Your task
Examine each line in the records below for the word "pyautogui". Report how many lines contain it, and nothing else.

Stored entries:
Start of Block

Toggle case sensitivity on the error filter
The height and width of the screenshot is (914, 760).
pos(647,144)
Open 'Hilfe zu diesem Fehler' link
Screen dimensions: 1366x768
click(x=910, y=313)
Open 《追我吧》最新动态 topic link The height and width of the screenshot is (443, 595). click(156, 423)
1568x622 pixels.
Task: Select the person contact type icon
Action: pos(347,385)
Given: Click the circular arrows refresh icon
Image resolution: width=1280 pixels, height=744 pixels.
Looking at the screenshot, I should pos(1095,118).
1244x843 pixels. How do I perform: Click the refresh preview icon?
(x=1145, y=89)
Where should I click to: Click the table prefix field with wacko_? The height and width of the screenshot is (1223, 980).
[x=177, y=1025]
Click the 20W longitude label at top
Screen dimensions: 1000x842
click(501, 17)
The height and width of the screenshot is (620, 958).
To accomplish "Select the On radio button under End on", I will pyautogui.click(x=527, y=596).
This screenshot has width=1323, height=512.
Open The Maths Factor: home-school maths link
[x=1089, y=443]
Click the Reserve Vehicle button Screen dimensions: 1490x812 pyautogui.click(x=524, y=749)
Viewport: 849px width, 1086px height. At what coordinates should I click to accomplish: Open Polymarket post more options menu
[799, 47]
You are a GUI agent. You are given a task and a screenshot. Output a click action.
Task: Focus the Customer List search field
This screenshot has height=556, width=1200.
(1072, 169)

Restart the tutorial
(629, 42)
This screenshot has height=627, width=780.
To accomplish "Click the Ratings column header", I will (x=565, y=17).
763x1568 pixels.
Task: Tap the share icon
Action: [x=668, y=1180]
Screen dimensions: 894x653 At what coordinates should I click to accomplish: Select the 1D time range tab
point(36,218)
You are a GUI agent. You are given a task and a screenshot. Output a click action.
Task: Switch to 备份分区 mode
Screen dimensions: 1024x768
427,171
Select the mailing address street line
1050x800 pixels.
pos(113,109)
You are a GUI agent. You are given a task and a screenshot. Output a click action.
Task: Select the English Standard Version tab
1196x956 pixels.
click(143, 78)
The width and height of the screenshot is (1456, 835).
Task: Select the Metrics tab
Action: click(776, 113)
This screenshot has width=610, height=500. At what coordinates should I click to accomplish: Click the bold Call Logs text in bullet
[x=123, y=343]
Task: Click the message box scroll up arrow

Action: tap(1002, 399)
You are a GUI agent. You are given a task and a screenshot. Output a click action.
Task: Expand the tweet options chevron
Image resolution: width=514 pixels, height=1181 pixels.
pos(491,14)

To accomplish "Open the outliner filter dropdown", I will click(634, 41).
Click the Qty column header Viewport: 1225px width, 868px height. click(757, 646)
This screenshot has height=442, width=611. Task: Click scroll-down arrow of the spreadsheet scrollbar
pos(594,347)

End of Block

Exercise solution
2